* **STATED GOAL**
Please copy out the material below word for word, from its first line through the line containing "Action: point(155,166)", with both of those lines included.
* start DATASET ROWS *
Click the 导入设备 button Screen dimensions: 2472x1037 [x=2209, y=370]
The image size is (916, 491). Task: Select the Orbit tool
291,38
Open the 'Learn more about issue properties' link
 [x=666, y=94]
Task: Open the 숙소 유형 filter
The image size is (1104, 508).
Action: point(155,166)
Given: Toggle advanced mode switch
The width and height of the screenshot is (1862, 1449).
* end DATASET ROWS *
* **TASK RESULT**
Click the 导入设备 button Screen dimensions: 2472x1037 [x=2209, y=370]
The image size is (916, 491). Task: Select the Orbit tool
291,38
Open the 'Learn more about issue properties' link
 [x=666, y=94]
Task: Open the 숙소 유형 filter
The image size is (1104, 508).
Action: point(155,166)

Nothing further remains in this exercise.